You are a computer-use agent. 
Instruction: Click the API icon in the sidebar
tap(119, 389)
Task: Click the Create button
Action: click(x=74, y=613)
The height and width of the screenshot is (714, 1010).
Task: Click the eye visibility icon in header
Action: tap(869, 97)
----------------
■ **Exercise task**
Reproduce the rows above with "sidebar" swapped for "side panel", keeping all other text unchanged.

■ **Solution below**
You are a computer-use agent. 
Instruction: Click the API icon in the side panel
tap(119, 389)
Task: Click the Create button
Action: click(x=74, y=613)
The height and width of the screenshot is (714, 1010).
Task: Click the eye visibility icon in header
Action: tap(869, 97)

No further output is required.